Além da rejeição familiar, outros problemas surgiram, pois ela precisou fazer transferência de campus universitário, por ter se mudado de casa, e isso prejudicou a rotina de estudos de Thainara.

Após esse conflito familiar que durou mais de um ano, ela retornou para a casa dos pais, e sofreu um acidente, tendo que trancar novamente o curso, momento que deu origem a mais uma fase complicada em sua trajetória de vida. 

“A graduação é muito dolorosa pra quem é periférico, porque você tem que trabalhar normalmente. Ou você tenta uma bolsa, senão você tem que trabalhar para pagar a faculdade”

desabafa.

Nesse meio tempo, ela conseguiu um trabalho numa clínica, onde trabalhava como recepcionista.
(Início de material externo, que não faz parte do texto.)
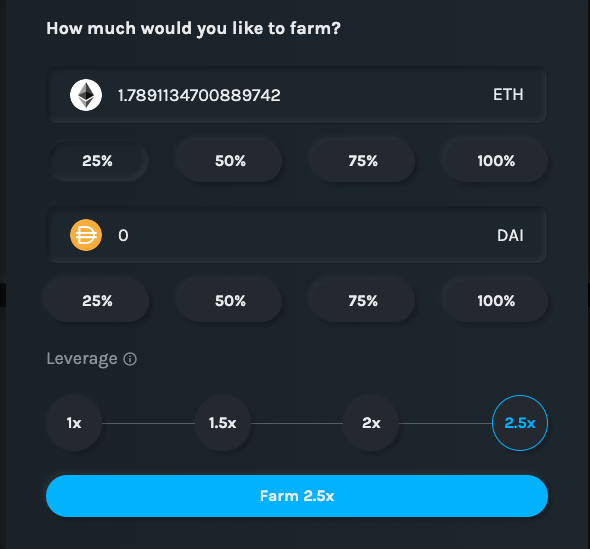Focus the DAI amount field showing 0
Image resolution: width=590 pixels, height=549 pixels.
point(297,235)
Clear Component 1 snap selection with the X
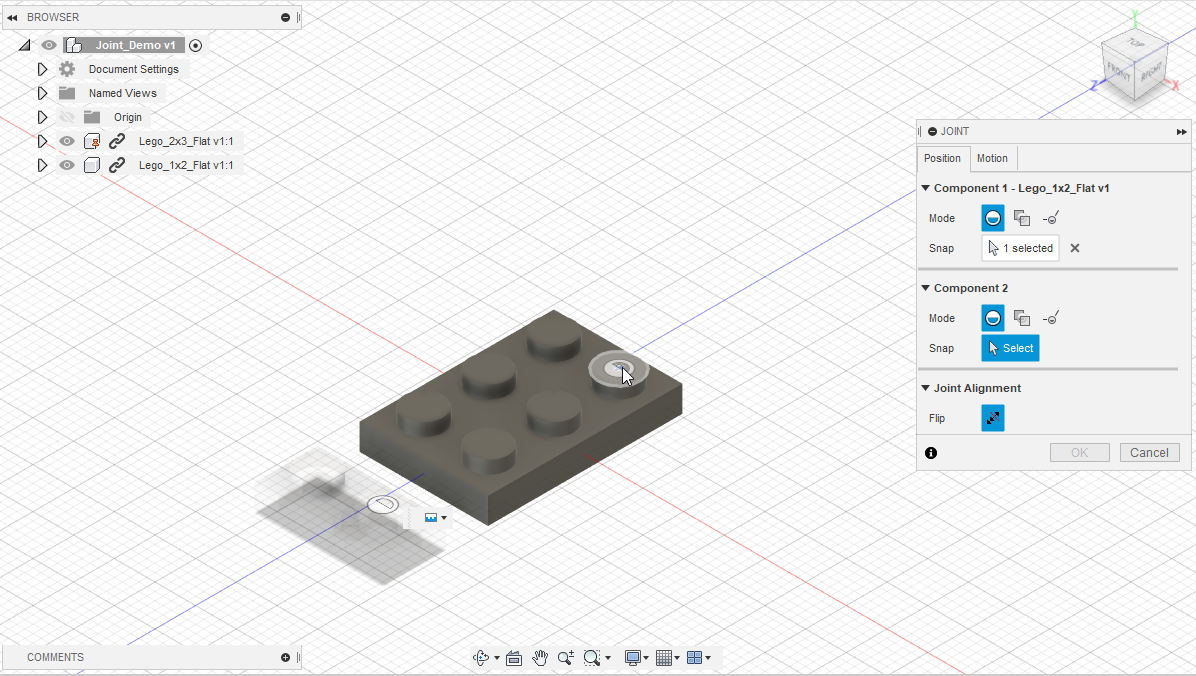 pos(1075,248)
Neste local de trabalho, surgiram muitas situações difíceis, tendo que lidar com o preconceito dos pacientes que frequentavam, mas que precisavam superar por não ter outra opção de emprego e renda, para pagar a faculdade.

“Eu ganhava seiscentos reais na faculdade, e na época eu tinha que pagar a terapia que era trezentos e pouco… Aí eu ficava só com trezentos reais pra passar o mês, tinha que trabalhar, estudar, comer e pagar as coisas, sempre tudo muito difícil”, conta Thainara.

Essas experiências de vida que aconteceram durante a presença na universidade contribuiu principalmente para que a psicóloga começasse a ter problemas de ansiedade e alguns episódios depressivos, que segundo ela, era o principal motivo de se sentir mal com as relações pessoas, profissionais e com a vida, o que a levou a ter pensamentos de suicídio.

Todo esse processo também foi importante para ela entender em qual área específica da psicologia ela gostaria de se especializar e trabalhar com seus futuros pacientes. “Eu tinha muita idealização suicida, eu falava muito sobre morte. Tanto que eu falo que meu carro-chefe pra trabalhar com pessoas é o suicídio, porque eu senti na pele o que era pensar nisso”, relata.

Durante a pandemia, Thainara transformou um cantinho da sua casa em consultório, para realizar atendimentos online.

Com tudo isso acontecendo, Thainara conseguiu se formar mas ainda assim, não tinha conseguido se realizar na área, foi aí que ela decidiu usar o salão de cabeleireiro da sua mãe, que fica na garagem da casa onde ela morava.

Ao frequentar o estabelecimento durante os períodos de atendimento, ela passou a conhecer e prestar atendimento para algumas clientes, que segundo sua mãe relatavam ter problemas relacionados a questões emocionais.

“Comecei a ter contato com a psicologia dentro da comunidade, porque eram pessoas em situação de vulnerabilidade. Só que aí eu só pegava caso bomba, se tem pessoas que tem problemas e questões emocionais para serem resolvidos é a população periférica”, pontua.

Diante deste cenário, a psicóloga passou a buscar um espaço para alugar e para ser só seu em sua região para atender essas pessoas, saindo ali do ambiente do salão de beleza, mas se deparou com preços de aluguel muito altos e fora do seu alcance de investimento.

Nesta época, os valores de locações de salas para instalar o consultório variava de R$1mil a R$1.200,00 por sala, e segundo ela, mesmo tendo se esforçado para continuar ali e tentado uma sala no seu território, não foi possível conseguiu suprir o valor do aluguel, e também não estava disposta a aumentar o valor das sessões com as pacientes que atendia, que em sua maioria eram mulheres.

Depois de pesquisar e conversar com alguns colegas de profissão, ela decidiu alugar uma sala com o pagamento do aluguel divido com outra profissional da área de terapia, localizado colega na região da Chácara Santo Antônio, bairro que oferece fácil acesso ao público da terapeuta.

“Eu assinei o contrato do consultório no dia 8 de março, dia internacional da mulher. E foi tão simbólico que estava atrás de mulheres, pra me ajudar a pôr o papel de parede, pra montar o consultório, porque eu queria só mãos femininas na construção do espaço”

destaca Thainara

Atualmente, Thainara segue com seus preços simbólicos para pessoas moradoras das periferias em situação de vulnerabilidade social, garantindo que as pessoas se sintam acolhidas e respeitadas em seu local de trabalho.

“Eu queria que a pessoa que pisasse no meu consultório, sentisse o máximo de conforto e acolhimento possível, e eu não tinha tido essa vivência nos consultórios que eu passei, era tudo muito frio. Eu não vou ser essa psicóloga”, concluiu.